(Stored items)
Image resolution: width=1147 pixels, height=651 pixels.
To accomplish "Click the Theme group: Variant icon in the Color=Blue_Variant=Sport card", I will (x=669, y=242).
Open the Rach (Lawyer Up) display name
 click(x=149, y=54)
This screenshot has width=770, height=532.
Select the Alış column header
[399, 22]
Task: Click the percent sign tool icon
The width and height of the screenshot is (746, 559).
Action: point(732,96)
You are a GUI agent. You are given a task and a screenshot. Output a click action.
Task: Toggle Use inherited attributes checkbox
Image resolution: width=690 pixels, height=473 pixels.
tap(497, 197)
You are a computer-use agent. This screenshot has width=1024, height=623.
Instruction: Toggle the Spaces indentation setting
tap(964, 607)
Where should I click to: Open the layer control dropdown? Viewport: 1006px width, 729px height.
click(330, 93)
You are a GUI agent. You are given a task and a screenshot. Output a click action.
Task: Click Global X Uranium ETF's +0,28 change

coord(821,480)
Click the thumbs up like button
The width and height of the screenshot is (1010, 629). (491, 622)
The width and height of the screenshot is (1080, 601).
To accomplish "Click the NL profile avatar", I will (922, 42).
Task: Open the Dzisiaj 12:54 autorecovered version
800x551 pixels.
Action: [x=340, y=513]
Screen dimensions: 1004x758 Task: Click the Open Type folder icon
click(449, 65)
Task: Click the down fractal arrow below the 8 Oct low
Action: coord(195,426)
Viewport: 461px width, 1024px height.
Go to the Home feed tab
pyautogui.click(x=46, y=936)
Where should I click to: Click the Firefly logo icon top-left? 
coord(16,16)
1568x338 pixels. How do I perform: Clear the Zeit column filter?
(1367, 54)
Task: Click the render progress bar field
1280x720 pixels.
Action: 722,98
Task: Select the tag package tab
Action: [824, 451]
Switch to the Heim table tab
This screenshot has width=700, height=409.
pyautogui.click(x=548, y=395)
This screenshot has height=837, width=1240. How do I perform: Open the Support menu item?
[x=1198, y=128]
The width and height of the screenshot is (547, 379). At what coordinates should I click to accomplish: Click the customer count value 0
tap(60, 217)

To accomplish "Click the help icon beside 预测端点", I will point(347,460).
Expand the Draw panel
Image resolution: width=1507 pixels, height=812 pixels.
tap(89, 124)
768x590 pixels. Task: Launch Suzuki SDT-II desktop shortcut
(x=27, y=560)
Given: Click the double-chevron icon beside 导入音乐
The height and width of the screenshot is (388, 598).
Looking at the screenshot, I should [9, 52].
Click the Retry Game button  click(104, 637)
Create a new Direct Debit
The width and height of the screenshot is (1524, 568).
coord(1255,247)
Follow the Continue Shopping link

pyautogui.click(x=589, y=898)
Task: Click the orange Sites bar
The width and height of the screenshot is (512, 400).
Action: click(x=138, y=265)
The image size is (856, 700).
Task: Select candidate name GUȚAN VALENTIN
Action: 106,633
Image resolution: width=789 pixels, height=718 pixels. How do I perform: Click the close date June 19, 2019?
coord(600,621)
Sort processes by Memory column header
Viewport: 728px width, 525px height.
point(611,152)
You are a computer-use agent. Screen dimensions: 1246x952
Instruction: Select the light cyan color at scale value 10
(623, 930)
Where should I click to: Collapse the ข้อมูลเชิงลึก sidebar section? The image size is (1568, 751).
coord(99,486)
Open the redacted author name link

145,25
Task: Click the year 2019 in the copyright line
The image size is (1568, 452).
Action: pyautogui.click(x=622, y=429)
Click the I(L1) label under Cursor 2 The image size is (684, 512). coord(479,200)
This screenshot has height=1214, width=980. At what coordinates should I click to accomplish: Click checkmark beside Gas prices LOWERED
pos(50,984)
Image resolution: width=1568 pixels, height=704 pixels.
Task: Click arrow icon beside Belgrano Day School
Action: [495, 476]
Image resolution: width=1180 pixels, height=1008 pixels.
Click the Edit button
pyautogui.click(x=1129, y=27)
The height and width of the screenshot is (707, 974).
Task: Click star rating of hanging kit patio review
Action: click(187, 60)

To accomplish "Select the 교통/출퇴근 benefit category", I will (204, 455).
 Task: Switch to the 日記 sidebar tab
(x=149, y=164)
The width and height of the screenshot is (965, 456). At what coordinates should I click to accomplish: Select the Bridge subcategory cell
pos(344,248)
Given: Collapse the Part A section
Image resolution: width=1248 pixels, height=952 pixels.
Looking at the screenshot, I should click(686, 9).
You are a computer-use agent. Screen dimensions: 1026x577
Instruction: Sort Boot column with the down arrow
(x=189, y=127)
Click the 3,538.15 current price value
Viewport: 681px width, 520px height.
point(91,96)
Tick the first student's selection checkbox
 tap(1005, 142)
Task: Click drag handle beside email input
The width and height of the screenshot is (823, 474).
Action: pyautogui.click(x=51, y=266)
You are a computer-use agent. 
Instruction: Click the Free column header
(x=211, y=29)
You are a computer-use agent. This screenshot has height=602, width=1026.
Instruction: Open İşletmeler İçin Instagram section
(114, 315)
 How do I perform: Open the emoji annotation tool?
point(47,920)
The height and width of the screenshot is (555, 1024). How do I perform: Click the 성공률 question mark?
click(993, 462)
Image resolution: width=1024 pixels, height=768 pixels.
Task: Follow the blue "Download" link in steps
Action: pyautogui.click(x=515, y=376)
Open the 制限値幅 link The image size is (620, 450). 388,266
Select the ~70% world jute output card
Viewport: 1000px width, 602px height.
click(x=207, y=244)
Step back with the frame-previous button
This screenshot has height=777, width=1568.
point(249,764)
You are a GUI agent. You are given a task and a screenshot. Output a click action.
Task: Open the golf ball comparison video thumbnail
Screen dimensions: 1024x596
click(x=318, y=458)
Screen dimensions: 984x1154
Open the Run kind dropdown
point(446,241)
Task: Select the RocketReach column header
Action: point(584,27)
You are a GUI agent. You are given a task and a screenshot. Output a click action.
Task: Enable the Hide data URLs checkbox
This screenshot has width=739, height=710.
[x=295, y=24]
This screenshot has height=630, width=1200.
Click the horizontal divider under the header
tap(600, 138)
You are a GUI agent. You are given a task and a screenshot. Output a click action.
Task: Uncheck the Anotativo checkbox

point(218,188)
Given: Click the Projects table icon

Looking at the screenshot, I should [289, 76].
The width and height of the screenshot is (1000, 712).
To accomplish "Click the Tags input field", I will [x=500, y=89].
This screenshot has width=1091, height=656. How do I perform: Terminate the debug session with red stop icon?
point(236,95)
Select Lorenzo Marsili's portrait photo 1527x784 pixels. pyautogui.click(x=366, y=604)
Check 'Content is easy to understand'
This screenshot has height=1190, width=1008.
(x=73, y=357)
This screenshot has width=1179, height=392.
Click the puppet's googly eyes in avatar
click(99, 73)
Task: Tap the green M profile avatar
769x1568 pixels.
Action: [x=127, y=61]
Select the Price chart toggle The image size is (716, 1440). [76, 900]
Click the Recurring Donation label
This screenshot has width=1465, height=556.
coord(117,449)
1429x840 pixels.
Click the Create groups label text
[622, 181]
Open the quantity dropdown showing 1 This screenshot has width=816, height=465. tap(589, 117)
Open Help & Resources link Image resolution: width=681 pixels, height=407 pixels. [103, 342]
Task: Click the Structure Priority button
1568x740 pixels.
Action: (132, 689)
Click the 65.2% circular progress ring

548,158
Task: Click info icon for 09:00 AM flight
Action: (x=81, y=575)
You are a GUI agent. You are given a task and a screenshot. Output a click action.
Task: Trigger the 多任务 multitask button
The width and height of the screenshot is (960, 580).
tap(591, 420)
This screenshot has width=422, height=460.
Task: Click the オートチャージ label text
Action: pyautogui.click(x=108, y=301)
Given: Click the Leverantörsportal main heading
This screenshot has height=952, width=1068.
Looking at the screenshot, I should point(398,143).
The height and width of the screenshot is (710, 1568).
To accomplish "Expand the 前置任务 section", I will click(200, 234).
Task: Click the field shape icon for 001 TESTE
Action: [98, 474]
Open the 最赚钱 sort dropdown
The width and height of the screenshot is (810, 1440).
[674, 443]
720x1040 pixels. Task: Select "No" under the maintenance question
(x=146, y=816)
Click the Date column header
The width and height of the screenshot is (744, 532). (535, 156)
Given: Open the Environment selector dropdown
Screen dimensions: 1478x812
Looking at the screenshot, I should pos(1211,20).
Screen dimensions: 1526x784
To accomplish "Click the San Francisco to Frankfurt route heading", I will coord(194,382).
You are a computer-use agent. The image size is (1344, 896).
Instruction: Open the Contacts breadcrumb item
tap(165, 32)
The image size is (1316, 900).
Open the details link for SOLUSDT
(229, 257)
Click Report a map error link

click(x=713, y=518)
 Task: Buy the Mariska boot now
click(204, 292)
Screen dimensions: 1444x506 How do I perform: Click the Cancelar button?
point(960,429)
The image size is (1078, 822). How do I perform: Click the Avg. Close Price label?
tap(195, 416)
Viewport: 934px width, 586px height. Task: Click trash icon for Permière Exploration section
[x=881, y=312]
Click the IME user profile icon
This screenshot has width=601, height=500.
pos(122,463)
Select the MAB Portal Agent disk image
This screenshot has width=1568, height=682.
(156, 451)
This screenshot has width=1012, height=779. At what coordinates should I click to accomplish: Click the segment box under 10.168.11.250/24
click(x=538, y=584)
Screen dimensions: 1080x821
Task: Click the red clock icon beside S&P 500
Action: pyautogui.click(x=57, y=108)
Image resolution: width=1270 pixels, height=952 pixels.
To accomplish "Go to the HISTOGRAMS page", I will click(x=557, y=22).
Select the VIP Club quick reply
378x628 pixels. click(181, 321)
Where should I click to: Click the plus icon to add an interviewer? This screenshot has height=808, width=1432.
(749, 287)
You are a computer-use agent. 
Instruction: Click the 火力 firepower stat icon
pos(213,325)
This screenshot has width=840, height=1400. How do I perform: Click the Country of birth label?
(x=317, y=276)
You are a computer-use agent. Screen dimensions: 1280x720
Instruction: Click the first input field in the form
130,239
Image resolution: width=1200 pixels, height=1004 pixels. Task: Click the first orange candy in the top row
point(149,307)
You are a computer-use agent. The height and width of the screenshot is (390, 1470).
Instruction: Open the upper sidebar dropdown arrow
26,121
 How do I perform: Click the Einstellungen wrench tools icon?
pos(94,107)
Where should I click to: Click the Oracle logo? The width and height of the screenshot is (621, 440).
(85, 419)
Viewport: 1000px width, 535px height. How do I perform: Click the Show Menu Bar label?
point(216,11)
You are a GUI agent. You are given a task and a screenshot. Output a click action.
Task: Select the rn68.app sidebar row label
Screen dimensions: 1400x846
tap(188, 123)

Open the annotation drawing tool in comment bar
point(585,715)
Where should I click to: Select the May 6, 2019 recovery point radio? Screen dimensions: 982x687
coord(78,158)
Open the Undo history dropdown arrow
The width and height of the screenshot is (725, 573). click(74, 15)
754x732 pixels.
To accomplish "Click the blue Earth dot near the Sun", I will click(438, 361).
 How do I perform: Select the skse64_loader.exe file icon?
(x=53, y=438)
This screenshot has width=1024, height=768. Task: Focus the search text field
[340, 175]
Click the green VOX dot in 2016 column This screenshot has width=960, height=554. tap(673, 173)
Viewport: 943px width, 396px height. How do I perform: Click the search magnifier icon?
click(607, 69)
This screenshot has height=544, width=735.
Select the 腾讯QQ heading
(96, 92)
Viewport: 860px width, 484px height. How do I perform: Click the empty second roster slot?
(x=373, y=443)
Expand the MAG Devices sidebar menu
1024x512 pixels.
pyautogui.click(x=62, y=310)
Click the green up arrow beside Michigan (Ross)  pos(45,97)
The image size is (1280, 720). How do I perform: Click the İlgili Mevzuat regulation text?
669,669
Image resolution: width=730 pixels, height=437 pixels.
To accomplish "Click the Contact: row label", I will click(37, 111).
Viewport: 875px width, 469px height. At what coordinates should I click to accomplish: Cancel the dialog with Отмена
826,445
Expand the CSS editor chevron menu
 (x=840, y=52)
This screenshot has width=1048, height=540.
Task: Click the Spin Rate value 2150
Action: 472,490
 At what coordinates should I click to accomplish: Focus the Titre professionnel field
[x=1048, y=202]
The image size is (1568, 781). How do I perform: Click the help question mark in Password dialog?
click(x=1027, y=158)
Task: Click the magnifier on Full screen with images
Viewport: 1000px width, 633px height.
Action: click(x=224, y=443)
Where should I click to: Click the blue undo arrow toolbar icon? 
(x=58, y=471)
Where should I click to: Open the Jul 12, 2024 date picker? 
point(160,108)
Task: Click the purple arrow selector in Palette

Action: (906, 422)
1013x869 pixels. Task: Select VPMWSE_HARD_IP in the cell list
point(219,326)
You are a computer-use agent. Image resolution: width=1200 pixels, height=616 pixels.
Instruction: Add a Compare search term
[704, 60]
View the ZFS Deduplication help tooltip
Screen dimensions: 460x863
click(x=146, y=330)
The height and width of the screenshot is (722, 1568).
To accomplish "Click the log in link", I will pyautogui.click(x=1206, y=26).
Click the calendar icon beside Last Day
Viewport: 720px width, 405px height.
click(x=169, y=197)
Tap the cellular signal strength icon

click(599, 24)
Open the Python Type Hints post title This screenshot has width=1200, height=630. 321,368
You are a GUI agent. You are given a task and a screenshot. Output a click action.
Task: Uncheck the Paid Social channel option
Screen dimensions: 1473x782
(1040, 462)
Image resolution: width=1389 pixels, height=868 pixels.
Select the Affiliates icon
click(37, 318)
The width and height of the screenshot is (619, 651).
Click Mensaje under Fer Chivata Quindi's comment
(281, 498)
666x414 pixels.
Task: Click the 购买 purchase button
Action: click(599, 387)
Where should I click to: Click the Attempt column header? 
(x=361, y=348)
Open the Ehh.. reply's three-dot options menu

§ Task directions
Your task is to write out, exactly, the line that holds "1013x869 pixels. Task: Select" and every line after it until the records end.

§ Solution for this exercise
1013x869 pixels. Task: Select VPMWSE_HARD_IP in the cell list
point(219,326)
You are a computer-use agent. Image resolution: width=1200 pixels, height=616 pixels.
Instruction: Add a Compare search term
[704, 60]
View the ZFS Deduplication help tooltip
Screen dimensions: 460x863
click(x=146, y=330)
The height and width of the screenshot is (722, 1568).
To accomplish "Click the log in link", I will pyautogui.click(x=1206, y=26).
Click the calendar icon beside Last Day
Viewport: 720px width, 405px height.
click(x=169, y=197)
Tap the cellular signal strength icon

click(599, 24)
Open the Python Type Hints post title This screenshot has width=1200, height=630. 321,368
You are a GUI agent. You are given a task and a screenshot. Output a click action.
Task: Uncheck the Paid Social channel option
Screen dimensions: 1473x782
(1040, 462)
Image resolution: width=1389 pixels, height=868 pixels.
Select the Affiliates icon
click(37, 318)
The width and height of the screenshot is (619, 651).
Click Mensaje under Fer Chivata Quindi's comment
(281, 498)
666x414 pixels.
Task: Click the 购买 purchase button
Action: click(599, 387)
Where should I click to: Click the Attempt column header? 
(x=361, y=348)
Open the Ehh.. reply's three-dot options menu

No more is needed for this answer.